Australian Senator Ralph Babet said he had been contacted by X users outside Australia who also received takedown notices.

“It’s not up to the eSafety Commissioner to dictate what Americans can and can’t view or what legal content Australians can and can’t view,” Babet said. “The office must be disbanded.”

Former MP Craig Kelly said the situation had made Australia “a laughing stock.”

“Our national reputation as a freedom-loving independent society was shredded during Covid – and now eSafety Karen is making Australia into the world’s biggest nanny state,” Kelly said.

Brian Marlow, Executive Director of the Australian Taxpayers Alliance, urged X to resist the fines: “The obvious solution is to keep the content up, let the eSafety issue the fines, refuse to pay them and force the government to go toe-to-toe with the U.S. administration,” he said.

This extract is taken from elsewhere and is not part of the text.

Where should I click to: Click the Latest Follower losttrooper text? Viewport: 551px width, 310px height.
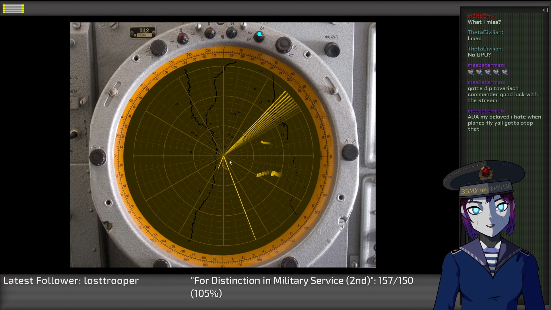pos(71,280)
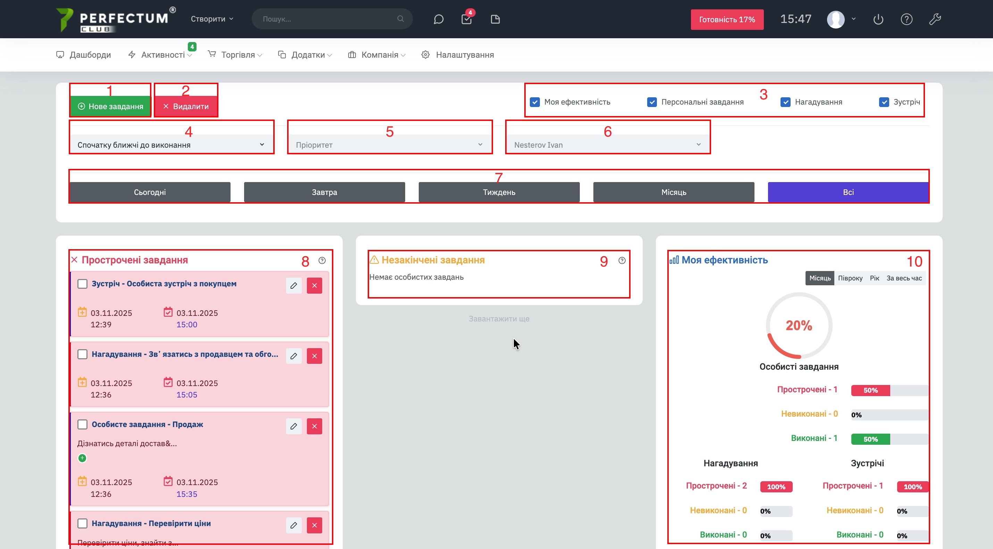993x549 pixels.
Task: Click the green 'Нове завдання' button
Action: click(x=110, y=106)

Sky News Australia and Caldron Pool commentator Evelyn Rae questioned the motives behind the Commissioner’s actions, “It’s the selectivity of it that leads people to believe there’s a political agenda at play. X is riddled with explicit pornographic content, yet it is videos showing violence against white people or Christians that the eSafety Commissioner wants to suppress. Why is that?”

This is not the first time Elon Musk and X have clashed with Australia’s eSafety regulator. In 2024, Musk won a major legal victory after the Federal Court rejected the eSafety Commissioner’s bid to force X to globally remove videos of the Wakeley church stabbing.

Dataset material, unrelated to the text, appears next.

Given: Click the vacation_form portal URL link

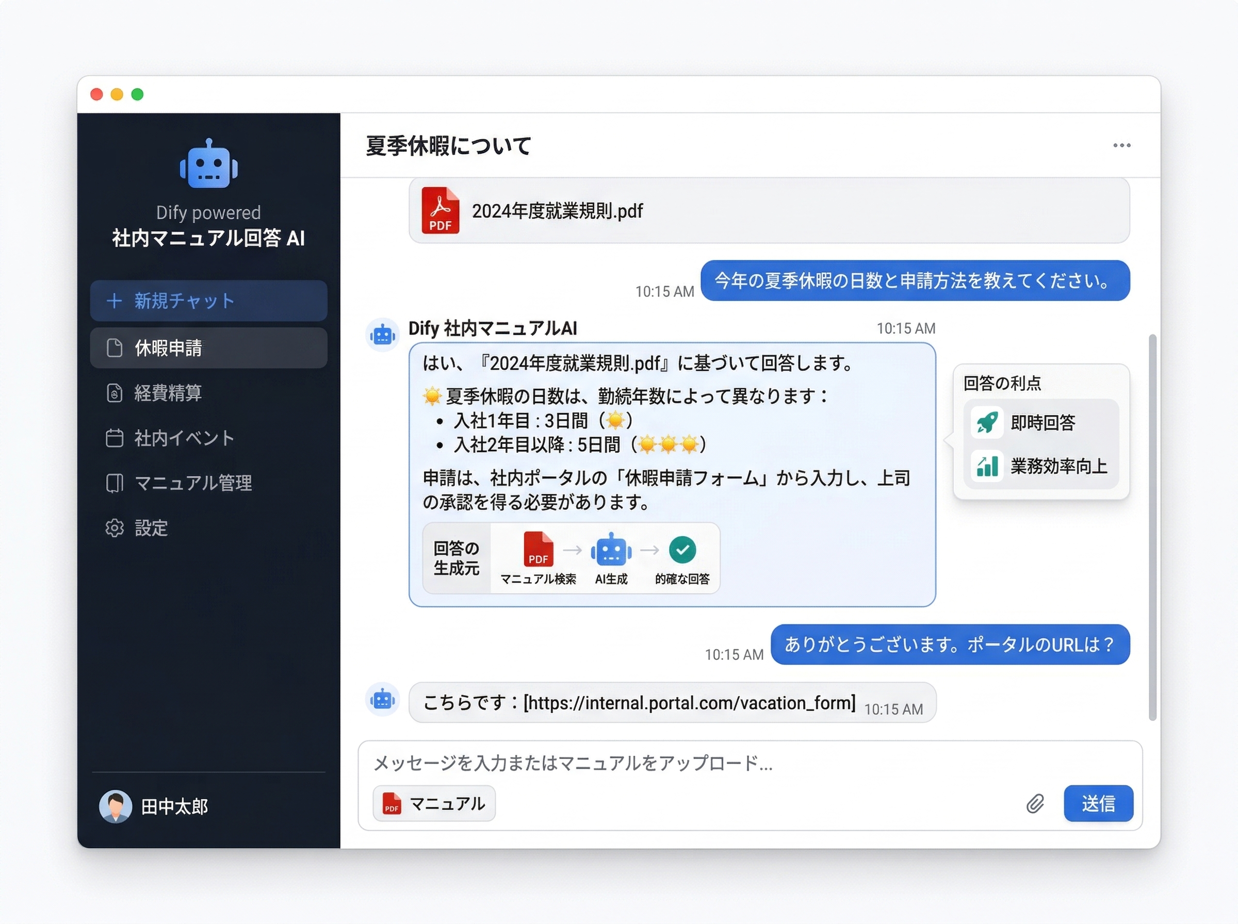Looking at the screenshot, I should pos(689,703).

Commissioner Julie Inman-Grant had reportedly demanded that X take down the footage for all users worldwide, not just within Australia. The order was issued under the Online Safety Act 2021, prompting a legal dispute in April 2024 over the scope of Australia’s online censorship powers.

Responding to the move, Musk said: “Our concern is that if any country is allowed to censor content for all countries — which is what the Australian ‘eSafety Commissar’ is demanding — then what is to stop any country from controlling the entire Internet?

“We have already censored the content in question for Australia, pending legal appeal, and it is stored only on servers in the USA,” he said.

In its ruling, the Federal Court found that the Commissioner lacked jurisdiction to impose Australian censorship standards on the rest of the world, concluding that such an order exceeded Australian regulatory authority.

Who knows how much the eSafety Commissioner’s crusade has already cost the Australian taxpayer? Do we really need an internet nanny—monitoring online content and deciding what legal material we should and shouldn’t be allowed to see? It’s an insult to Australian taxpayers to be treated like children, as though we need a parent filtering our access to the world.

And the concerns people are raising are valid. Her enforcement appears highly selective. It’s not difficult to find violent material on X. It’s not difficult to stumble across pornographic content. Yet it’s only certain crimes she seems determined to target. Why?

Aside from the fact that her efforts normalise government control over what legal content citizens can access, we must ask why she ignores pornography—a far more destructive force on families and society than CCTV footage of a crime. She is clearly operating within a particular moral framework, ranking content according to her own hierarchy of values. We need to identify what that moral standard is, and why she believes she has the authority to impose it on everyone else.